Post by Pugsy » Sun Sep 14, 2014 10:33 pm

It would be extremely unlikely that the Ultram is suppressing respiration. It isn't an opiate. I take it myself and have off and on with more on than off for nearly 25 years.

Your insurance company won't care if you change your pressure. Most of the time all they ever even know about your therapy is "are you using it at least 4 hours a night for so many nights so we aren't wasting our money paying for it"

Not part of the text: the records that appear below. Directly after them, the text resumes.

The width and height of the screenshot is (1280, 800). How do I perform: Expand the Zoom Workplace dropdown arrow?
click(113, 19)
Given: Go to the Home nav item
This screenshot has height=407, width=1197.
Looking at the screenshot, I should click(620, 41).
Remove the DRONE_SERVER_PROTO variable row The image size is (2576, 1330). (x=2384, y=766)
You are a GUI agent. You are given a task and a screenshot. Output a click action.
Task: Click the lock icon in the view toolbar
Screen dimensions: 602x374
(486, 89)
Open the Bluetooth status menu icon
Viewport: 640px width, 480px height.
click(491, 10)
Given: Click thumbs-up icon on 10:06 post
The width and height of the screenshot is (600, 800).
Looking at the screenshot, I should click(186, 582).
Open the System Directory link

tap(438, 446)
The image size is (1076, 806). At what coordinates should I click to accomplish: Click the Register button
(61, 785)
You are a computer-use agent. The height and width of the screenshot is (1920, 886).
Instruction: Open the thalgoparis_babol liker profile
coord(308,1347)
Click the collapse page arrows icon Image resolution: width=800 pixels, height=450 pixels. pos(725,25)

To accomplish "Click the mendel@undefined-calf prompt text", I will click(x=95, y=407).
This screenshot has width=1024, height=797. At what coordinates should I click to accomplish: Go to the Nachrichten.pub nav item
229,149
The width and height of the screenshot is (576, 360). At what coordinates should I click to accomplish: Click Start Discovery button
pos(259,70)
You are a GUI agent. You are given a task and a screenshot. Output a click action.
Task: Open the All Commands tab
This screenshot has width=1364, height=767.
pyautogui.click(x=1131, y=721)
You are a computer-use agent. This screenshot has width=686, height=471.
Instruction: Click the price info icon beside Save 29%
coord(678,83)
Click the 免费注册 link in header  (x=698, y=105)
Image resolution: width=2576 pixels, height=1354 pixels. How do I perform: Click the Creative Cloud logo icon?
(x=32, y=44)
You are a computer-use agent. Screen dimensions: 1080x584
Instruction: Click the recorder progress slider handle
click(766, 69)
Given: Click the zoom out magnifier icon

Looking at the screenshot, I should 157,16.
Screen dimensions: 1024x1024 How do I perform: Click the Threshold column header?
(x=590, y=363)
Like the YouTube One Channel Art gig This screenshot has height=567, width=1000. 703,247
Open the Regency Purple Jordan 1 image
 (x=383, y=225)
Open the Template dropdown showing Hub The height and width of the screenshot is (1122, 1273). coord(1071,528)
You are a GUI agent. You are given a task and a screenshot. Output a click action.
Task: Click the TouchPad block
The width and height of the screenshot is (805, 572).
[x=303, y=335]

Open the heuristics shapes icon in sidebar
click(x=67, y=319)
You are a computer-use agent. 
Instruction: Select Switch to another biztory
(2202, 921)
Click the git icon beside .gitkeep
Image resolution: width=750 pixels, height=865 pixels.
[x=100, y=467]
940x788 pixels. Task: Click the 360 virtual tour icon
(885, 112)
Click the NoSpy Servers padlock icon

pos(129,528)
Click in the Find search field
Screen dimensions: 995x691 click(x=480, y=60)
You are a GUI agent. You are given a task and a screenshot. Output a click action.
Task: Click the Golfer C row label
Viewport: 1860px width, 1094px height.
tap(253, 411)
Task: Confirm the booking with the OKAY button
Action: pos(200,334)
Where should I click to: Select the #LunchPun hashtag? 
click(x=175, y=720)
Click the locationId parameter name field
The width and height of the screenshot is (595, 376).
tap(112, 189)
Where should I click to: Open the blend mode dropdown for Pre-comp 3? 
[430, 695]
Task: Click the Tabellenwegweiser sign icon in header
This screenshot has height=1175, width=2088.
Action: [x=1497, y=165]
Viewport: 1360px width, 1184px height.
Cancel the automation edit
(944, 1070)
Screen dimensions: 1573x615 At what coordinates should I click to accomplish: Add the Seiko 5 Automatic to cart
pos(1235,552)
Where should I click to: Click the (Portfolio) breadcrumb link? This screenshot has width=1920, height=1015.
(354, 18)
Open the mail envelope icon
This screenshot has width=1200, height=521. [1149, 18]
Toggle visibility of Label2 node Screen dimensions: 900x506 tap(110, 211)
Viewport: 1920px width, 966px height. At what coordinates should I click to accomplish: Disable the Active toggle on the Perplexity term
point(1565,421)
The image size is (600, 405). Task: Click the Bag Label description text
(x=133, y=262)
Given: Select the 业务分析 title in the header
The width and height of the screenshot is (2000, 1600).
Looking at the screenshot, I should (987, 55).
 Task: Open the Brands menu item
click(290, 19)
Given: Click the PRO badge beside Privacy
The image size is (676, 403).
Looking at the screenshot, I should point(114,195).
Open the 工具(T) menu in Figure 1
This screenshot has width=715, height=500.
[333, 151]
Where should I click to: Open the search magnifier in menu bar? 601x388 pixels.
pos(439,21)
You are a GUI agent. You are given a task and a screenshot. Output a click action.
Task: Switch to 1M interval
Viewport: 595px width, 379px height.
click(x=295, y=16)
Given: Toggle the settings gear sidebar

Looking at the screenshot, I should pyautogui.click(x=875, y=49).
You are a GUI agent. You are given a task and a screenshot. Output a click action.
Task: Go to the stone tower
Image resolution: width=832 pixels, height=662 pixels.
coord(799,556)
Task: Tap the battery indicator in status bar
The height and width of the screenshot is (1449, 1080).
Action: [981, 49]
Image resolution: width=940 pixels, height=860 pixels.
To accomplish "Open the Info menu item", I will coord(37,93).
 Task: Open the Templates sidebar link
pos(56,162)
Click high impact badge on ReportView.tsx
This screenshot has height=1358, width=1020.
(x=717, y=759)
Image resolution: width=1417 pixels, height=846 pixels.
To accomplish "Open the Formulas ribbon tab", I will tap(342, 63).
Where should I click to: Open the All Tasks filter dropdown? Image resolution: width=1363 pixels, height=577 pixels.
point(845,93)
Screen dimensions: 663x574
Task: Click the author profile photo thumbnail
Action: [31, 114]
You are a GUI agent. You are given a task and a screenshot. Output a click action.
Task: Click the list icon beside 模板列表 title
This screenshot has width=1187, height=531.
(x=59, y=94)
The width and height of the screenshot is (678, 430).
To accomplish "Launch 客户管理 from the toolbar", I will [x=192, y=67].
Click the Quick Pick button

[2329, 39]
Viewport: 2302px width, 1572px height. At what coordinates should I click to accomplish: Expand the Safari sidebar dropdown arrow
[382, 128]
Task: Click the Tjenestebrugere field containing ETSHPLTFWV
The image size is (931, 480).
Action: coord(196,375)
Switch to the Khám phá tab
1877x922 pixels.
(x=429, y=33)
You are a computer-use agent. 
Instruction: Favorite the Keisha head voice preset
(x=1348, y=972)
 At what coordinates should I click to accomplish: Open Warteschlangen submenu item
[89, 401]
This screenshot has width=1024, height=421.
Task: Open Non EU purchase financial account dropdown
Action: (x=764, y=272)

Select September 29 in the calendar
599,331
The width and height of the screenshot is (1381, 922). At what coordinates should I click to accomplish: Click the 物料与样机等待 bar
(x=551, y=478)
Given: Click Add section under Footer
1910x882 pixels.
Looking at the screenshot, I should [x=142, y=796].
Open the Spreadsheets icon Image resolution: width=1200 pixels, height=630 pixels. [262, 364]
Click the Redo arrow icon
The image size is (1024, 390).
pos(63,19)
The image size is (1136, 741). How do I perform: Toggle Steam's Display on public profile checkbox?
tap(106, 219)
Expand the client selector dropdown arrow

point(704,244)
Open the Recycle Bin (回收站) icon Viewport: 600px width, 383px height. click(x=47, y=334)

Will your doc care? I don't know but to me I don't see the big deal as he already has it set so it can go to 20...what's the big deal if you give it a little help. It's not like he set it at 5 with no range and you are wanting to set it to 20.
It has to be something that you are comfortable with doing though. I have been doing this therapy for over 5 years and I actually did start out on APAP with pressure too low on the minimum and changed it myself and when I showed the NP (I never saw the doc) she was good with it and said I had done exactly what she would have wanted me to do. I have been in your shoes with the exception of the centrals and I had an in lab titration sleep study and they still didn't get it right.
So while I am comfortable changing things I do understand when new people come here and they are leery of changing things. Don't ever do something because I said to do it. Do it because you understand what you are doing and what you are trying to accomplish and any potential negatives. If you aren't good with handling it on your own...don't do it.
Most of the time no one really pays that much attention when someone is already on APAP with wide open range like yours is.
They look for hours of use and maybe AHI and maybe leak and that's about it.

I don't know much about Klonopin but it seems to be commonly given for sleep problems...and thus I doubt it is known to be a heavy respiratory suppressant. Mostly the respiratory suppressors are the opiates and methadone type of drugs. I have known people on ASV machines for centrals because of Methadone and once they get off the methadone the centrals went away and no need for any cpap machine because they only had centrals in the first place.
And of course the heavy drugs like heroin are major respiration suppressors.